Ainsi, malgré les taux d’intérêt des crédits immobiliers, tombés à 2,85% au mois de mai (leur plus bas niveau depuis plus de 50 ans), le nombre de transactions au niveau national a reculé sur les six premiers mois de l’année par rapport à 2013. Ainsi, dans le réseau immobilier Century 21, le recul a été de -2,8%. De même, dans les agences du réseau Guy Hoquet, on note un recul de -4,9%. Les délais de transactions se sont également allongés, passant de 46 jours à 54 sur Paris et de 92 à 98 jours en Province. Comment expliquer ce repli ?

Des prix de vente toujours élevés : Fabrice Abraham, directeur général de Guy Hoquet, estime que « 30% des biens à vendre ne trouvent pas preneur car ils sont encore “trop chers”. Nous n’arrivons pas à raisonner les vendeurs, qui ne comprennent pas que le marché est à la baisse”. Chez Century 21 le prix moyen au m2 est quasi stable à Paris (+0,3%) à 8.229 euros comme dans l’ensemble de la France à 2.545 euros (-0,4%). Chez Guy Hoquet, le prix moyen au m2 a progressé de 0,9% à Paris (7.808 euros) mais il a reculé de 0,8% à l’échelle nationale (2.627 euros). Ainsi les prix sont encore supérieurs aujourd’hui à ce qu’ils étaient en 2007. Rappelons que l’achat d’une maison ou d’un appartement représentait quatre années de revenu pour les ménages ayant acheté entre 2002 et 2006, contre trois années seulement entre 1997 et 2001. Précisons aussi qu’entre 2000 et 2007, les prix immobiliers ont plus que doublé. Le maintien des prix de vente élevés serait une des explications à l’attentisme des acheteurs.
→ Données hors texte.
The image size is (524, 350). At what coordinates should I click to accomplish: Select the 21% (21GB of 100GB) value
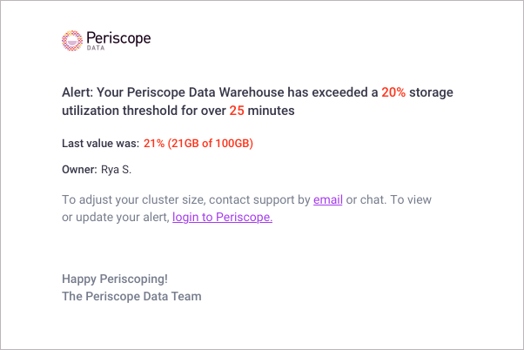198,144
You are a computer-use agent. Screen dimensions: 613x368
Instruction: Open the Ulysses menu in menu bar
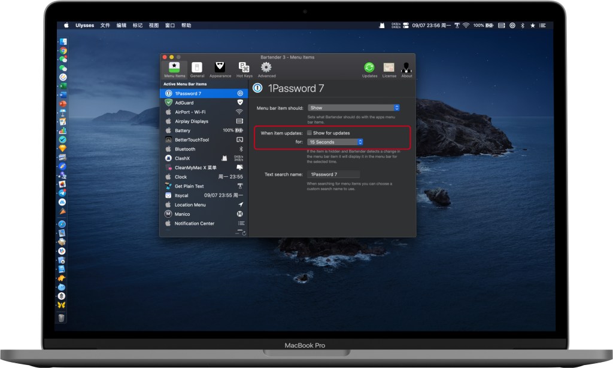[x=84, y=26]
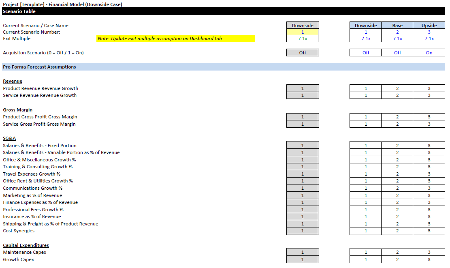Click the gray Acquisition Scenario Off cell
450x268 pixels.
click(x=302, y=53)
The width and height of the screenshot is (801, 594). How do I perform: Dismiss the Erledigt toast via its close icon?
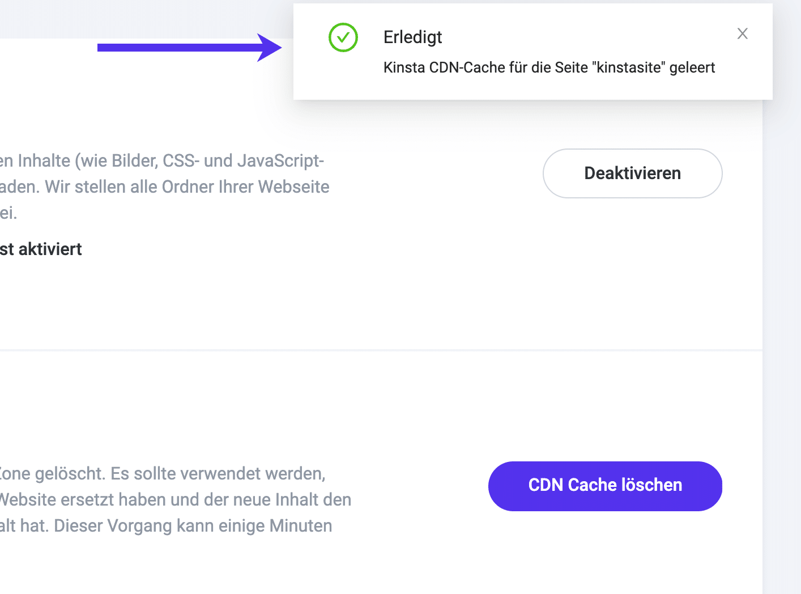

Le recul de l’investissement locatif : la baisse continue des ventes à titre d’investissement locatif est une autre des raisons. Selon Laurent Vimont, président de Century 21, “à Paris, le nombre d’achats de biens immobiliers à titre de placement a chuté de 30% (et de 23% en France) depuis 2011. » Pointant la récente hausse de la fiscalité et l’encadrement des loyers à venir, il explique que “depuis deux ans, toutes les annonces qui ont été faites n’ont pas rassuré les investisseurs.” L’entrée en vigueur de la loi ALUR depuis le 27 mars, serait également en partie responsable du recul des transactions réalisées au premier trimestre sur le marché de l’immobilier ancien. En effet, celle-ci impose notamment qu’un grand nombre de documents soient annexés aux promesses de vente d’un lot en copropriété, ce qui prend du temps et ralentit les opérations de vente. Dans le réseau Guy Hoquet, cette évolution rallonge de 30 à 45 jours les transactions.

Comment soutenir ce marché immobilier ancien ? Le gouvernement a annoncé une série de mesures qui vont dans le bon sens. Notamment le rétablissement du Prêt à taux Zéro dans l’ancien. Un prêt qui constitue souvent l’apport personnel des primo-accédants pour décrocher un prêt bancaire. Les professionnels estiment toutefois que la restriction de cette mesure à certaines zones rurales et sous-réserve de travaux, en limite la portée. D’autres mesures pourraient également participer à la relance du marché. Ainsi, la fin prochaine de l’abattement exceptionnel de 25% sur les plus-values de cessions de résidences secondaires qui devrait être un facteur de soutien.